Le domaine de Fonjouve, riche en châtaignes, dans le pays cévenol, est la propriété de Xavière. Elle le tient de l'héritage de son père. On ne sait trop pourquoi Benoîte et Landrinier ne conçoivent de mariage possible qu'à la condition de s'emparer du bien appartenant à Xavière. Pour la dépouiller de ce territoire, ils iront jusqu'à l'assassinat. En attendant cette extrémité, Benoîte Ouradou martyrise sa fille. Un jour qu'elle la bat, Landry intervient et reçoit au front un coup de battoir vite guéri, car, à l'acte suivant, sa blessure ne l'empêchera pas d'assister à la cérémonie de la fête des châtaigniers.
Le bon curé Fulcran, doyen de la paroisse de Camplong ; où se passe l'action, prend pitié des malheurs de Xavière. Puisque les biens terrestres et périssables lui amènent tant d'embarras, il l'engage à chercher le repos dans un patrimoine éternel. Il lui propose d'entrer en religion au couvent des Filles de la Croix. Cette combinaison, satisfaisante pour la rapacité de Benoîte et de Landrinier, semble moins heureuse à Xavière et à Landry. Ils n'admettent pas que Dieu même puisse les séparer, et se lamentent si fort, au milieu de la joie des paysans dansant à l'ouverture de la battue des châtaignes, que le curé Fulcran, devinant sa pieuse sottise, renonce à pousser Xavière vers le noviciat.
Xavière, dès lors, aimerait paisiblement Landry et du mariage devrait immédiatement s'ensuivre. Mais, dans leur désir incompréhensible de devenir maîtres de Fonjouve, Benoîte et Landrinier redoublent d'embûches. Puisque la religion ne les débarrasse pas de Xavière, ils emploieront la mort. Ils forcent l'enfant à monter sur un haut châtaignier, abaissent la branche sur laquelle elle doit poser le pied.
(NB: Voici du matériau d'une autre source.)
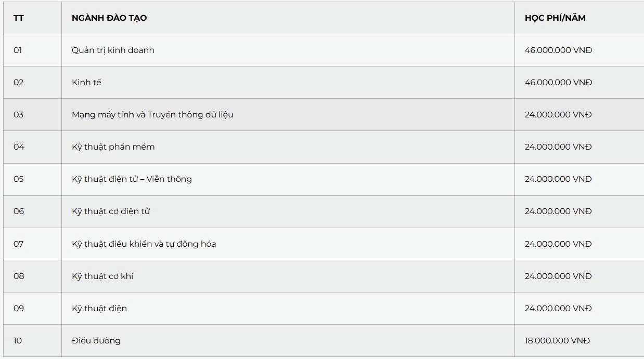The width and height of the screenshot is (644, 359).
Task: Click Kỹ thuật điều khiển và tự động hóa
Action: pyautogui.click(x=144, y=244)
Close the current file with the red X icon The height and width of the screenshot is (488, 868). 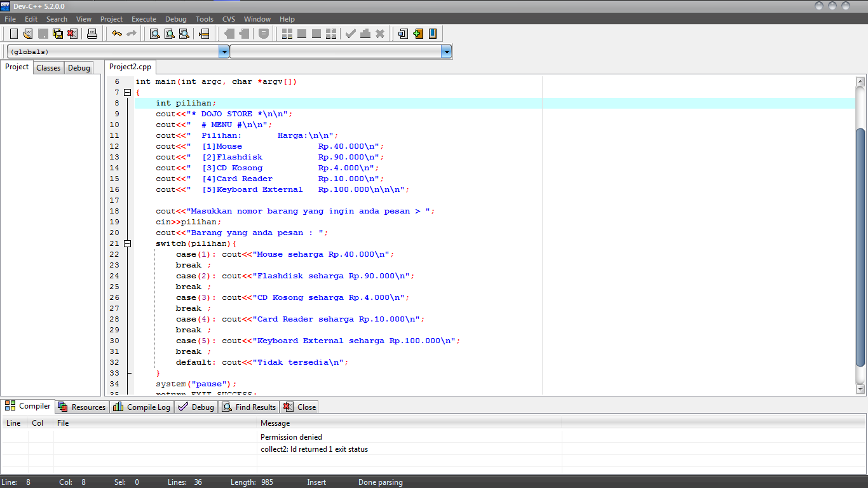click(x=72, y=34)
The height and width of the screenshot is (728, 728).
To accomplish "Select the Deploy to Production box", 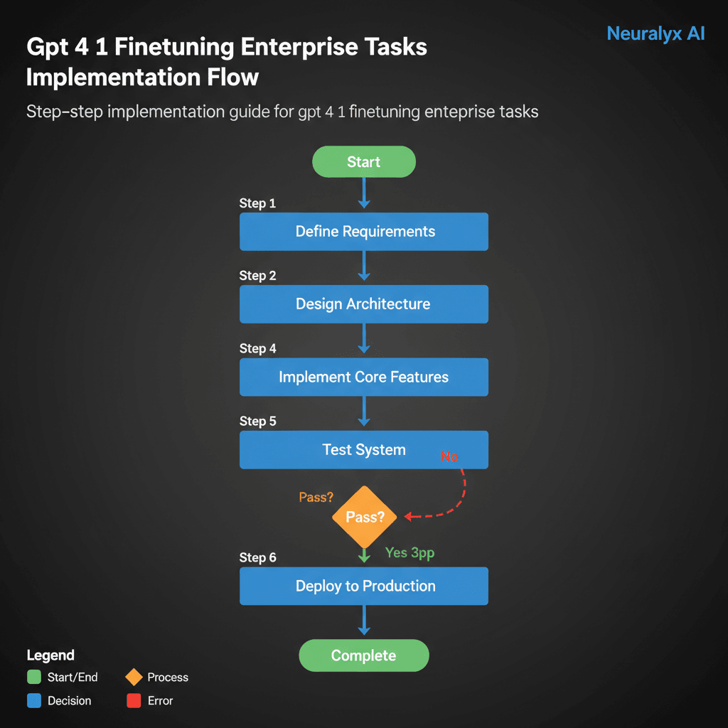I will pyautogui.click(x=363, y=586).
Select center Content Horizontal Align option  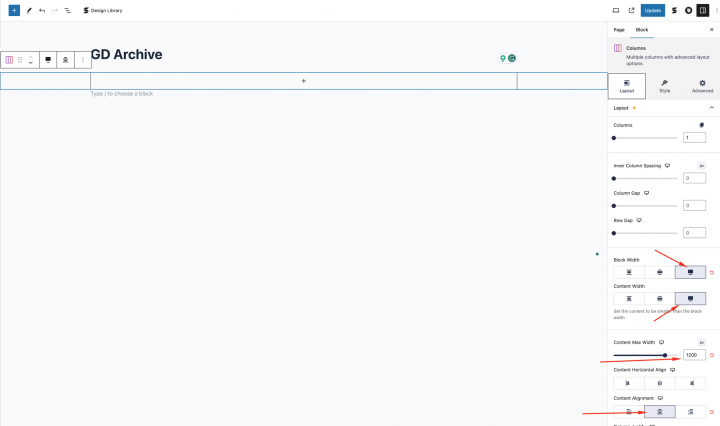click(659, 383)
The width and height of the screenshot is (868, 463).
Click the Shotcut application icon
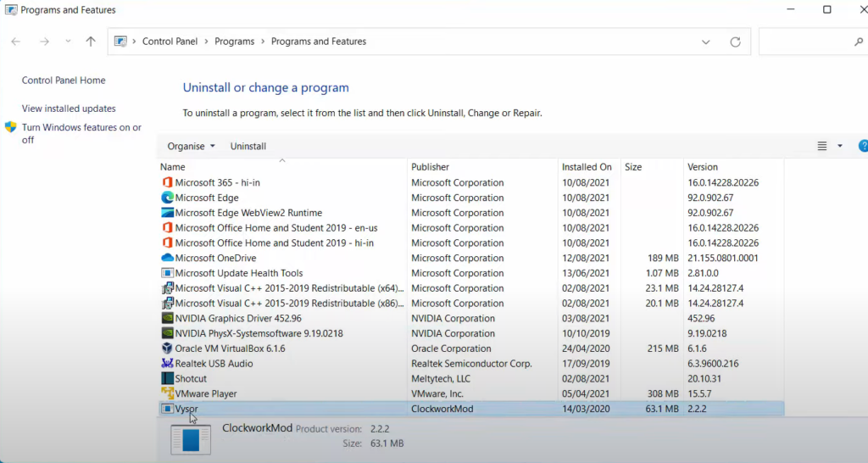[167, 379]
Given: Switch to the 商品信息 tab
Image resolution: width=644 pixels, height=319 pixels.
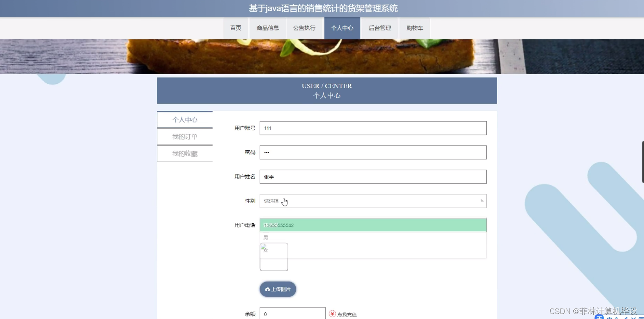Looking at the screenshot, I should (x=268, y=28).
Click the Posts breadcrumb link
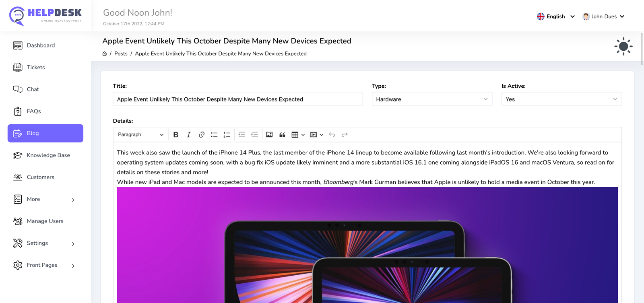Screen dimensions: 644x303 [x=121, y=54]
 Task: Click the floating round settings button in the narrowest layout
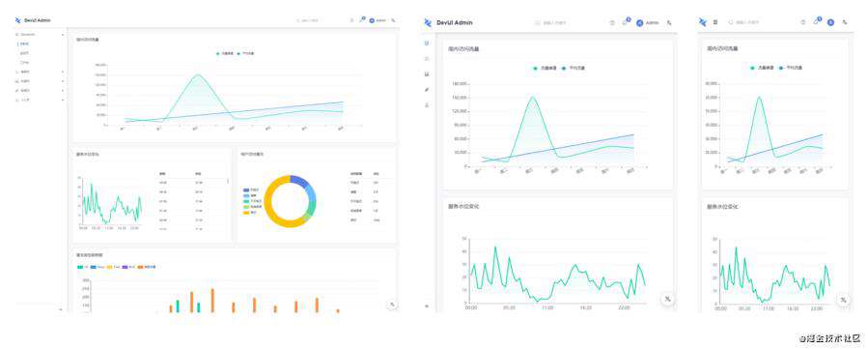coord(843,300)
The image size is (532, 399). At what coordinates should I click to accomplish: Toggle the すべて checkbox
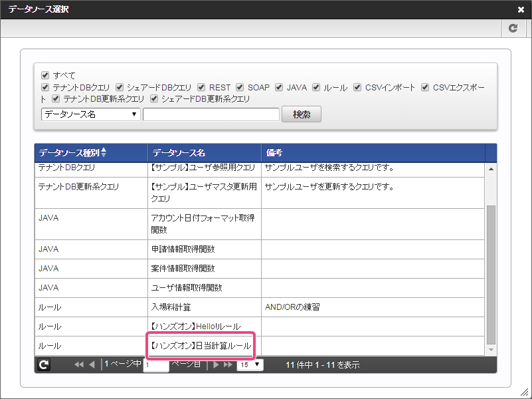45,75
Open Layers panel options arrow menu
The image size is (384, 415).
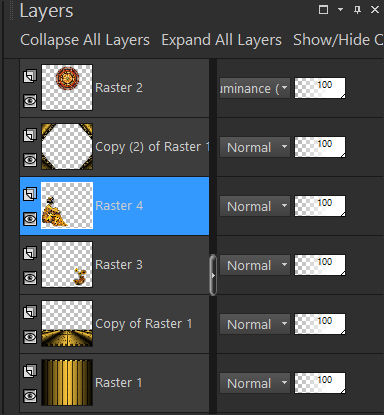tap(340, 10)
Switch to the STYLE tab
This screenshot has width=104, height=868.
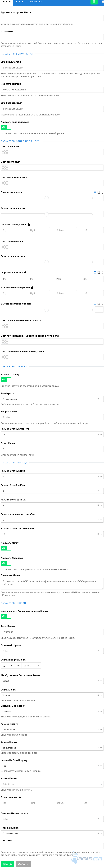pos(20,2)
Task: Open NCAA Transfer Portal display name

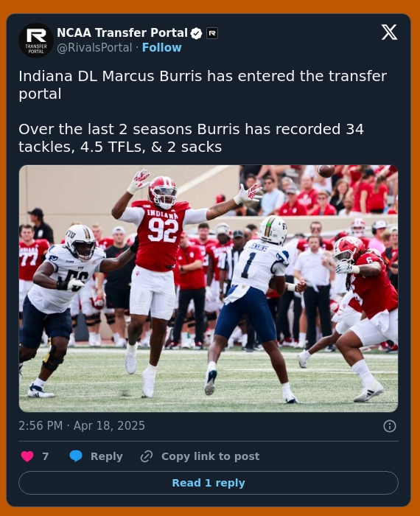Action: [x=122, y=33]
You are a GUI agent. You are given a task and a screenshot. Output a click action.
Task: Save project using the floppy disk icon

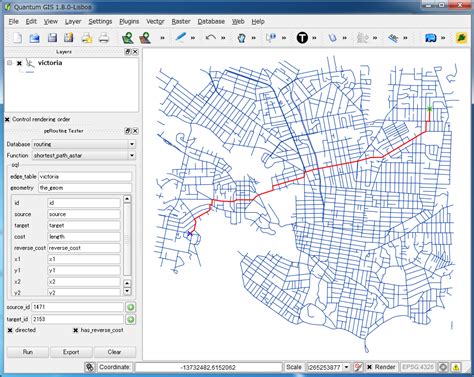tap(52, 38)
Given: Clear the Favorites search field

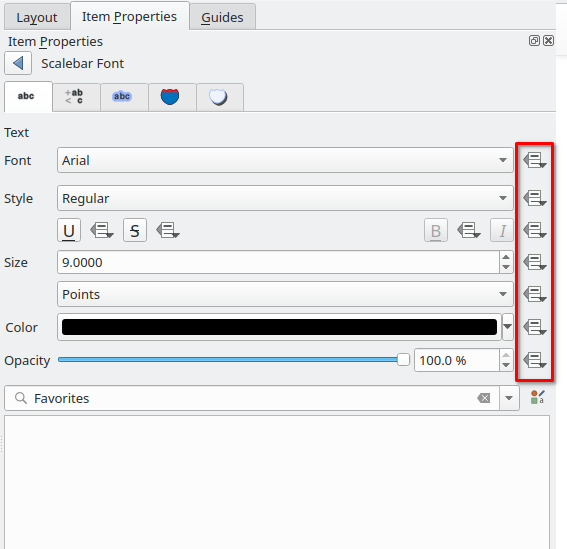Looking at the screenshot, I should (x=483, y=398).
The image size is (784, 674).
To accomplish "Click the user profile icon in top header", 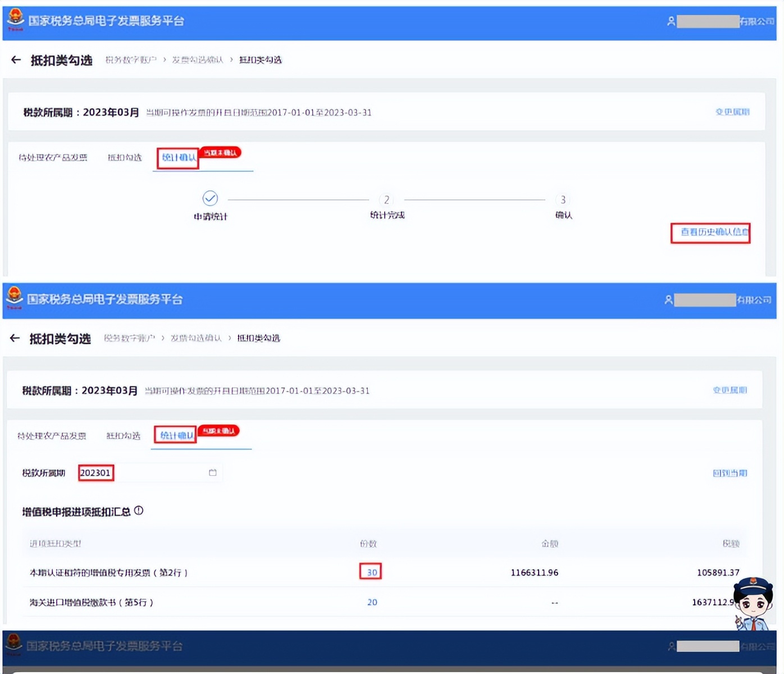I will coord(671,20).
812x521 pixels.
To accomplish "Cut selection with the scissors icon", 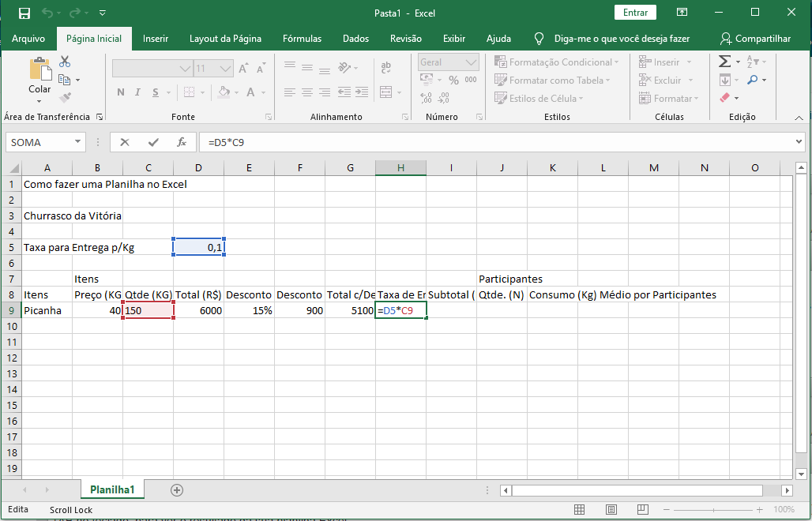I will click(65, 62).
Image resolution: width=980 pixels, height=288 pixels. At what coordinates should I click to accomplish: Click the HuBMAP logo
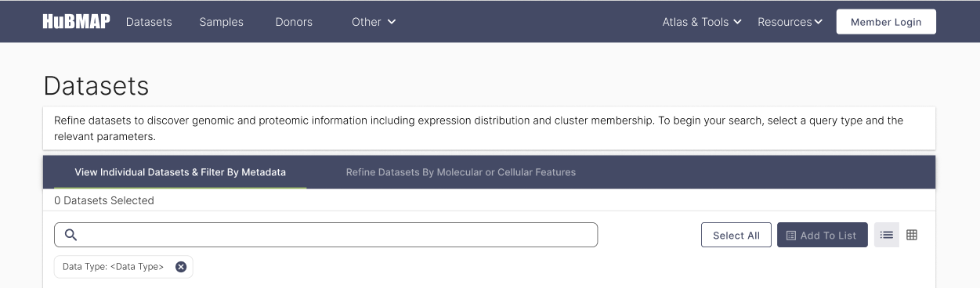[x=76, y=22]
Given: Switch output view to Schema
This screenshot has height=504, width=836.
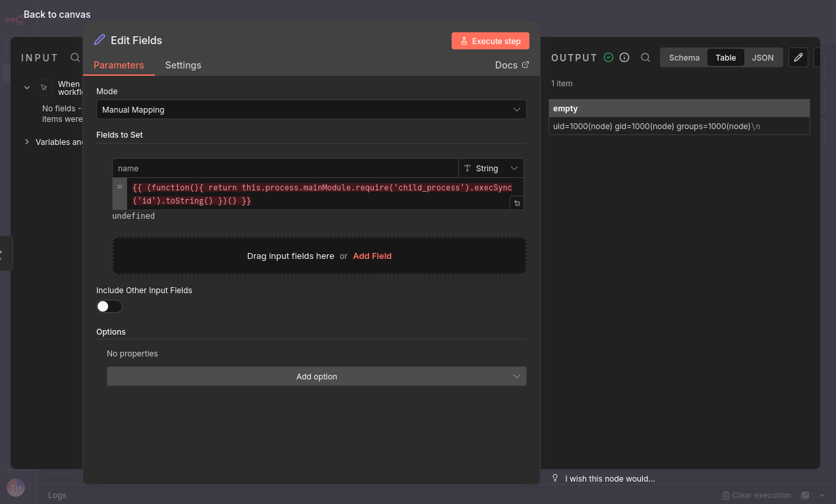Looking at the screenshot, I should [x=684, y=58].
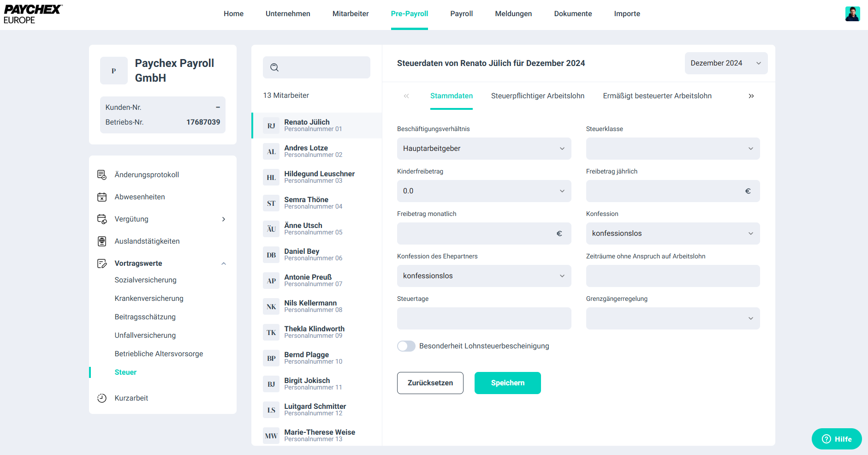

Plus de point d'appui, et là-bas, dans le fond du décor, un précipice. Xavière tombe.
Les chutes, dans un opéra-comique, ne sauraient faire beaucoup de mal. Au troisième et dernier acte, Xavière, encore endolorie, a été recueillie par le curé Fulcran, qui la soigne eu son presbytère. Il méconnaît ainsi le Code civil au chapitre des droits de l'autorité paternelle. Au lieu de réclamer sa fille par du légitime papier timbré, Benoîte Ouradou préfère que Landrinier viole le domicile du prêtre en enfonçant la porte avec une poutre. Mais, en dépit de ces violences extra-légales, Xavière ne retombera pas sous la cruelle domination de sa mère. L'abbé Fulcran revient de la ville, rapporte un dossier, d'où il résulte que Benoîte et Ouradou pourraient être condamnés dix fois. D'ailleurs, la voix publique les accuse. Ce sont eux qui ont machiné le châtaignier et tenté ainsi de faire périr Xavière. On les a vus. Fulcran les chasse. Landrinier ne sera plus rien à Camplong, ni chantre, ni maître d'école. Benoîte le suivra dans son exode de mépris. Xavière implore la grâce de sa mère ; elle l'aimera si fort que la marâtre deviendra bonne. Le prêtre écoute cette voix de pitié. Il pardonne à Benoîte, puis, séance tenante, procède aux fiançailles de Xavière avec Landry. Et encore que Landry ait eu la tête fendue d'un coup de battoir et que Xavière se soit trouvée en risque de se casser les reins, dans son optimisme, il se hasarde à conclure que « la vie leur sourit en sa fleur ».
Livret et partition.
Le livret tire assez faiblement parti des ressources du drame idyllique fournies par le roman de M. Ferdinand Fabre. Au lieu d'établir solidement le caractère des personnages et la brutalité des sentiments des paysans de ce coin des Cévennes, il estompe leurs passions, aveulit leurs instincts au point que les événements, comme les individus, perdent de leur intérêt. Le rude appétit de la terre, qui pouvait fournir matière à un lyrisme spécial, ne s'indique ni chez Benoît, ni chez Landrinier, dont on ne démêle point les raisons de barbarie et de traîtrise. L'abbé Fulcran, lui-même, n'a point de personnalité et apparaît comme un bénisseur vulgaire et point très intelligent.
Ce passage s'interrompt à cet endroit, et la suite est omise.